LISTED ENTRIES:
● ● ●

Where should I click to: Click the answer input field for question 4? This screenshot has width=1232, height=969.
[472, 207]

● ● ●

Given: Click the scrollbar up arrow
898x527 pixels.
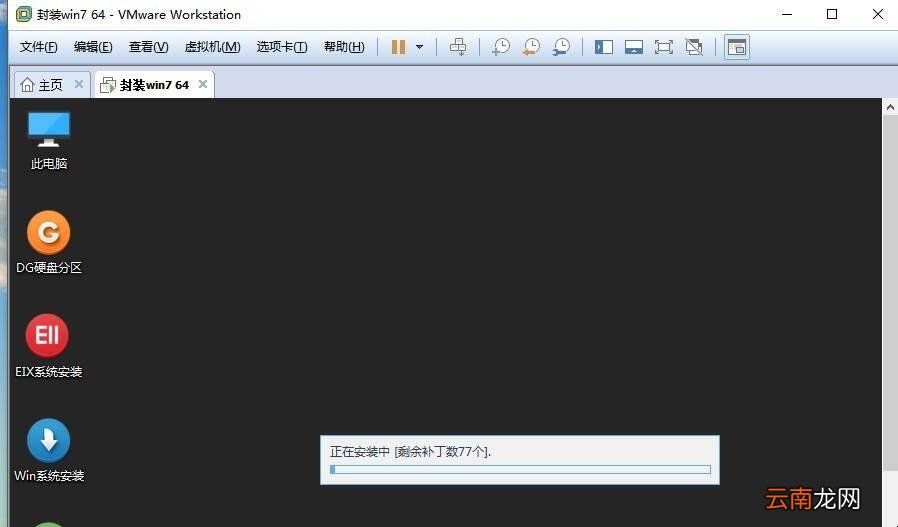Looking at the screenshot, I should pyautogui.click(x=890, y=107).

● ● ●

Return the lines above unchanged, starting at the one containing "Given: Click the scrollbar up arrow" and ending at the one containing "Looking at the". Leave the picture out.

Given: Click the scrollbar up arrow
898x527 pixels.
Looking at the screenshot, I should pyautogui.click(x=890, y=107).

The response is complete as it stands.